We came at last into a narrow dead-end and turned off to the right between two high stone walls at the end of which a curious round arched door led to an equally curious dark passageway. My light footed guide came to a halt outside this entrance, pointed to the darkness that prevailed there and said with an apparent candour that really took the biscuit: "Just knock on that door down there."
Although I did not have the slightest inkling of where it was I ought to knock, I groped my way along the passage more by good luck than good management, till I finally stumbled on a darkened door. I knocked on it, hearing moans and groans and then a shuffling sound coming from inside. Then the door opened and I stood there rooted to the spot in terror by an unsavoury old witch screeching at me in Czech. Three more of these sorceresses were creeping up on me on crutches and they too were snarling something unintelligible at me. Totally taken aback I gazed about me in the semi-darkness of the long low room. There were six beds there and, in two of them, two terrible spectres were sitting up and staring at me like the unfortunate creatures that Gulliver encountered on his travels, those beings who were born with a black spot on their forehead and who were incapable of dying.

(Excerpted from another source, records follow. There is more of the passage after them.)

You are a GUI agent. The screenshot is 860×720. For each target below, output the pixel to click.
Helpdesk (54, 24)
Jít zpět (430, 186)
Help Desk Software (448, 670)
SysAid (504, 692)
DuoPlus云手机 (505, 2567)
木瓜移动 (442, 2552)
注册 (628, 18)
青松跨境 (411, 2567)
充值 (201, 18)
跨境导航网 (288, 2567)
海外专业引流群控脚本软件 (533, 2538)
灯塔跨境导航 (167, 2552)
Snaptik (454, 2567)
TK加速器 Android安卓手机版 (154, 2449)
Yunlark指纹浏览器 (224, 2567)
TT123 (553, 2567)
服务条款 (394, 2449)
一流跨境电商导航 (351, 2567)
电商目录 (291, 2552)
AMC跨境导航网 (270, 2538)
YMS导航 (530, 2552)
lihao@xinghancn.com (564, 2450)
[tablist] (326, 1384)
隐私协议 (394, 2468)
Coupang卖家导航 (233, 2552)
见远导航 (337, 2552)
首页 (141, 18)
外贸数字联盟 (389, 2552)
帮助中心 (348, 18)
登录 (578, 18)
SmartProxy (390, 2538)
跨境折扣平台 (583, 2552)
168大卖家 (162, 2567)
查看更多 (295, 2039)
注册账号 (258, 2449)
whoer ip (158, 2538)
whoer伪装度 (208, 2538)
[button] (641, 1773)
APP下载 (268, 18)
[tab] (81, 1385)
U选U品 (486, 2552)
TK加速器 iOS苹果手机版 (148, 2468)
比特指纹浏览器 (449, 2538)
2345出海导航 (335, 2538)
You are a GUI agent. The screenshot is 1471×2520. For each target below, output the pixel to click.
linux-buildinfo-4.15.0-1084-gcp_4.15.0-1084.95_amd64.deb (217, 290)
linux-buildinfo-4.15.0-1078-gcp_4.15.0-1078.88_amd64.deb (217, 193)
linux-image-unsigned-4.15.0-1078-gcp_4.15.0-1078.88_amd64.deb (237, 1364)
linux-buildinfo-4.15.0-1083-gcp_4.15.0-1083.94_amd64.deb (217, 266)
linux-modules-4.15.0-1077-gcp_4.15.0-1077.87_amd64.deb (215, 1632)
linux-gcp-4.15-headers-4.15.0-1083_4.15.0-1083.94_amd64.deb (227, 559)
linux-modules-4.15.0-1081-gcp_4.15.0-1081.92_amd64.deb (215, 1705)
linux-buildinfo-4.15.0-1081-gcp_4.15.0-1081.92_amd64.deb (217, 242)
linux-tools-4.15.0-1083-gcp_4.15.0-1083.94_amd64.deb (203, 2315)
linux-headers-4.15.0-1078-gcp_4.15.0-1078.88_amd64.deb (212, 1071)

I had the temerity to repeat my question about the Jewish cemetery even though my own misgivings warned me I had let myself be led here by the nose and that the question itself was quite inadmissible under the circumstances. I found myself, a moment later, back again in the sinister dark passage already depicted, happy to have gained my freedom without having had my eyes scratched out. Inside the room there was pandemonium. The urchin, my will-of-the-wisp, my precious Jewish sweetheart, had led me for my half-a-dozen kreuzers to a charitable hospice for six old Christian ladies instead of to the venerable Israelite to whom the key to Beth Chaim had been entrusted.
A sound of high-pitched laughter roused me from my vexed and disconcerted state. Outside in the alleyway the sun was shining and, in the sunshine at the end of the dark passage, another witch was dancing and "dere iss no creadure vairer dan a vitch van she is younk beink."
She danced in the sunshine and pulled a long face at me and I shook my fist at her threateningly: "Just you wait, you witch, you temptress, you little female devil from Prague, you!"
She, however, pointed with her finger at her mouth and called out mockingly: "Strc prst skrz krk!" These lilting syllables, noticeable for the richness of their consonant clusters, roughly translated mean something like: "Go and stick your finger down your throat!" Then the goblin disappeared and I was free to reflect on the underlying meaning of her words to my heart's content, but I chose not to and, after such an untoward experience, I decided not to ask anyone else the way to the old Jewish cemetery, but began, with Germanic thoroughness, to look for it myself. I trusted to my own lights and they did not leave me in the lurch, but brought me, in the end, by way of the dirtiest labyrinth of buildings that the human mind can imagine, to the gate that led to that awesome, oft-described domain of a thousand years of dust.
I saw there the countless tombstones piled up on top of one another and the ancient elder trees that twist and spread their gnarled old branches round and over them. I wandered down the narrow graveyard paths and saw the jugs of Levi and the hands of Cohen and the grapes of Canaan. As a mark of respect I laid, like everyone else, a small stone on the grave of the Chief Rabbi, Judah Loew ben Bezalel. Then I sat down on a grimy gravestone dating from the fourteenth century and the uncanny nature of the place impressed itself upon me with considerable force.
For a thousand years the dead of God's chosen people had been gathered here together, hemmed in in the same way that the living had been by the narrow walls of the ghetto. The sun shone brightly and it was spring and, from time to time, a cool gust of wind stirred the branches and the blossoms of the elder trees so that they brushed against the graves and filled the air with a sweet fragrance. I, on the other hand, was finding it more and more difficult to breathe. Was this really the place they called Beth Chaim, the House of Life?
From that black, damp, mouldy earth which had swallowed whole so many sorely-tried, ill-treated, put-upon and harassed generations of living beings and into which life after life had sunk as into a bottomless, all-consuming swamp—from that mildewed ground, I say, rose a pungent aroma of decomposition more suffocating than the stench that emanates from the unburied carcass of a beached whale, sufficiently funereal as an odour to cancel out completely all the sunlight and the pleasant scents exuded by both flowers and spring breezes.
I have already mentioned that I was, at that time in my life, something of a hell-raiser. The feeling, however, I was gripped by at that moment was adequate proof, even to me, of a latent, as yet underlying seriousness in my character.
My head was lolling further and further down on my chest when, suddenly, right next to me, on top of me, I heard the sound of childish, high-pitched laughter already familiar to me from my having heard it once before. This time I was startled and, looking up quickly, caught a fleeting glimpse of a delightful female form.